§ **ABOUT THIS TASK**:
In the listing below, tally each line that contains "agent". Reply with the total only.

§ **SUPPLIED RECORDS**:
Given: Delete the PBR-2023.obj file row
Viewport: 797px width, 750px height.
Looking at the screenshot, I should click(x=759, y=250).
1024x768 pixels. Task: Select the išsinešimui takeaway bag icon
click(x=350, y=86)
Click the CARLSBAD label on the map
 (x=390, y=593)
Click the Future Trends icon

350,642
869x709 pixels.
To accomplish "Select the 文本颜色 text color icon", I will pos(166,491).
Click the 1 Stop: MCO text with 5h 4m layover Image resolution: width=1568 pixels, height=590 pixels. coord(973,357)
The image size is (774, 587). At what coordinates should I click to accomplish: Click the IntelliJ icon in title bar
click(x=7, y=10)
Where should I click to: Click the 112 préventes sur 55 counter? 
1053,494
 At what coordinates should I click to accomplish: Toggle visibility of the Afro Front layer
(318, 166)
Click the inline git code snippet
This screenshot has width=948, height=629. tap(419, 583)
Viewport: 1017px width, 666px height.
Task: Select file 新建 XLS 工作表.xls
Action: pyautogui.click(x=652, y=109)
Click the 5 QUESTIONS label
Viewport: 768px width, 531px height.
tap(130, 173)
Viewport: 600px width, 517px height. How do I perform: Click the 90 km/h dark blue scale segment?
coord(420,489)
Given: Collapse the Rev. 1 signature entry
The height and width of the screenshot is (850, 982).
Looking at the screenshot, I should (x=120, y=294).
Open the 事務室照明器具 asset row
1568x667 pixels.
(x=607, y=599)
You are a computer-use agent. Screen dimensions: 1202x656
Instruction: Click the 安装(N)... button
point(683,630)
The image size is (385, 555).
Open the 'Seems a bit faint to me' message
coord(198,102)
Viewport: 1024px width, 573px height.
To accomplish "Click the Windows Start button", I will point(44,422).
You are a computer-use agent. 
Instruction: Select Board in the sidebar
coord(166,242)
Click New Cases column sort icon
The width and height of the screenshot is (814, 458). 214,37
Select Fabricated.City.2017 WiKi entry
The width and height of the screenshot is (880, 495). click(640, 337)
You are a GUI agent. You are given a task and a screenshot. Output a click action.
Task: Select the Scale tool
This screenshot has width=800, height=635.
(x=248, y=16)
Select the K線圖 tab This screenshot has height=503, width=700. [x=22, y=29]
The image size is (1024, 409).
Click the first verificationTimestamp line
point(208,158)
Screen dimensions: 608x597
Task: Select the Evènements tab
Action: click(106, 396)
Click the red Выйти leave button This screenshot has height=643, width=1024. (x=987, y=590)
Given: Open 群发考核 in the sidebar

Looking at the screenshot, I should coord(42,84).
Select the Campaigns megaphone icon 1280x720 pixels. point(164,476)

§ **RESULT**:
3